The matrix (M) protein of vesicular stomatitis virus (VSV) was reported to form vesicles on the cell surface and subsequently to be released into the cultured medium when expressed from cDNA by virus vectors. To further investigate VSV M activity, we generated a recombinant Sendai virus (SeV) expressing the VSV M protein (SeV-M(VSV)). When cells were infected with SeV-M(VSV), VSV M was found abundantly in the culture medium. Electron microscopy demonstrated the budding of two-membraned vesicles (>/= 0.8 microm in diameter) from the infected cells. The outer membrane of the vesicle was derived from the plasma membrane and the inner one possibly derived from the membrane of an intracellular vesicle. Immuno-gold labeling showed that VSV M was exclusively located in a double-layered region.
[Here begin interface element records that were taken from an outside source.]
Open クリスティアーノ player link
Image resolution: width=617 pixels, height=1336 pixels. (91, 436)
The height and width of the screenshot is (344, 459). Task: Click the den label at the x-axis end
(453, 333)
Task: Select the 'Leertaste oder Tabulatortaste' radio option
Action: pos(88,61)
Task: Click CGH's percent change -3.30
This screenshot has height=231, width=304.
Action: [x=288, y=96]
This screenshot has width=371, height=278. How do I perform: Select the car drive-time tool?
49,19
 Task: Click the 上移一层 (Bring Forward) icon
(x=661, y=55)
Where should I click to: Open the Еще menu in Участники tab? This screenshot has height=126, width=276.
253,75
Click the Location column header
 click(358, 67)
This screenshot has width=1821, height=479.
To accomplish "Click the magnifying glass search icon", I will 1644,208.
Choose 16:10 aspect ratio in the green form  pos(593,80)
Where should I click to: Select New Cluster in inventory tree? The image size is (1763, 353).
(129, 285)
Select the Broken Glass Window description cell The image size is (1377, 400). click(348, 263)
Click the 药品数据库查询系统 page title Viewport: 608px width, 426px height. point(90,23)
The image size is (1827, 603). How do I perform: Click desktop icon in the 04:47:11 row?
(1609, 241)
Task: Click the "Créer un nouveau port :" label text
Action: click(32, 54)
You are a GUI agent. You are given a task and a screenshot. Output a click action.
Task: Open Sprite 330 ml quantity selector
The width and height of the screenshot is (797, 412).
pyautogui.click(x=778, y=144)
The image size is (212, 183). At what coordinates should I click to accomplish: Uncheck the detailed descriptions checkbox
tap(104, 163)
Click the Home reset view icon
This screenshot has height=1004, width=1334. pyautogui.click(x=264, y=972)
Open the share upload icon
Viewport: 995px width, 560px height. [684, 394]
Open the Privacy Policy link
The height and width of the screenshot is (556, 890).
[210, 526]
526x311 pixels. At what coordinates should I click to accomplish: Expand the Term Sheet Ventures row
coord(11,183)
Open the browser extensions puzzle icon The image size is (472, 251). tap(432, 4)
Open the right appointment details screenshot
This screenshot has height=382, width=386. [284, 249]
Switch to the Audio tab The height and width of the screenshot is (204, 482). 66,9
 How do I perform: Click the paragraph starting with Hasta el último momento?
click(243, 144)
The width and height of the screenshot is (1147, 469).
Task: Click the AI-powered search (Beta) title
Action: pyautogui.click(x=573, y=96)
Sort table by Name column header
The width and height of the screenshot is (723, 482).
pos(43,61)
The released membranes were divided into three parts: the VSV M vesicles with SeV F and HN glycoproteins, SeV particles, and vesicles associated with the cytosolic components. The last abundantly contained phosphorylated SeV matrix (M) protein, which is not released in a usual SeV infection. Furthermore the VSV M protein expressed without using a virus vector was efficiently released into the culture medium. These results suggest that the VSV M protein has a budding activity per se and that SeV proteins are passively involved in the release of VSV M.